Mr. Conrad and Mr. Gajewski now plan to raise $25 million in a specialized kind of debt that uses the computer chips as collateral. Their vendor, whom the founders declined to name for fear that someone would swoop in and buy the GPUs out from under them, has promised access in around a month.
The duo said they hoped to help start-ups save money by buying only the computing power they need to experiment, rather than making large, yearslong commitments.
“Otherwise, the incumbents all win,” Mr. Conrad said.
Venture capital investors have a similar goal. This month, Index Ventures struck a partnership with Oracle to provide a mix of Nvidia’s H100 chips and an older version, called A100, to its very young portfolio companies at no cost.
Erin Price Wright, an Index Ventures investor, said the firm had seen its start-ups struggle to navigate the complicated process of getting computing power and landing in wait lists that were as long as nine months. Two companies are set to use the firm’s new program, with others expressing interest.
Before the shortage, George Sivulka, chief executive of Hebbia, an A.I. productivity software maker, simply asked his cloud provider for more “instances,” or virtual servers full of GPUs, as the company expanded. Now, he said, his contacts at the cloud companies either don’t respond to his requests or add him to a four-month wait list. He has resorted to using customers and other connections to help make his case to the cloud companies. And he’s constantly on the lookout for more.
“It’s almost like talking about drugs: ‘I know a guy who has H100s,’” he said.
Several months ago, some Hebbia engineers set up a server with some less-efficient GPUs in the company’s Manhattan office, parked the machine in a closet and used it to work on smaller projects. Liquid cooling units keep the server from overheating, Mr. Sivulka said, but it’s noisy.
“We shut the door,” he said. “No one sits next to it.”
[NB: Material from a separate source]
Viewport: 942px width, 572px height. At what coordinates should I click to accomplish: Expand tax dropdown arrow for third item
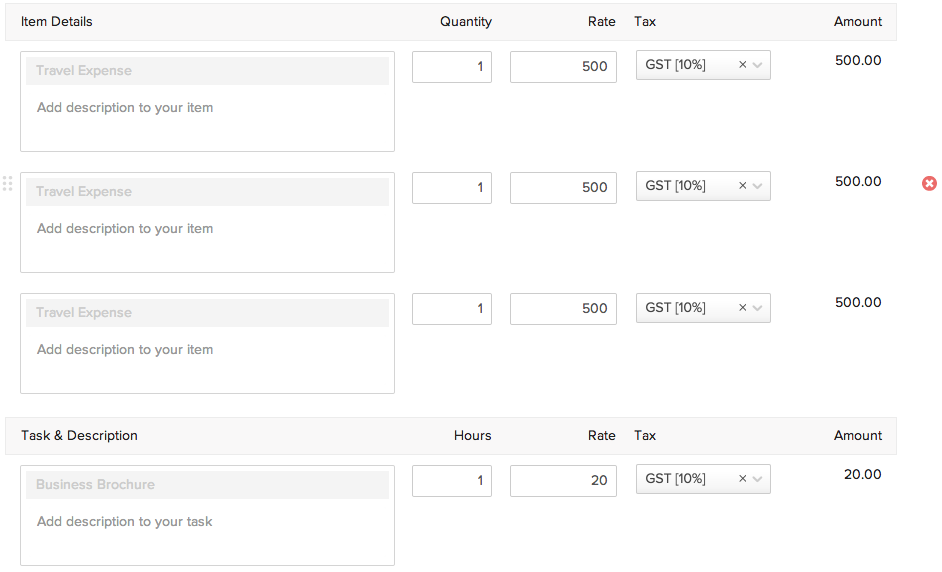758,308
The scarcity has created a stark contrast between the haves and have-nots. In June, Inflection AI, an A.I. start-up in Palo Alto, Calif., announced it had acquired 22,000 of Nvidia’s H100 chips. It also said it raised $1.3 billion from Microsoft, Nvidia and others. Mustafa Suleyman, Inflection’s chief executive, said in an interview that the company planned to spend at least 95 percent of the funds on GPUs.
“It’s a seismic amount of compute,”hesaid. “It’s just eye-watering.”
Other start-ups have asked him to share, he said, but the company is already at full capacity.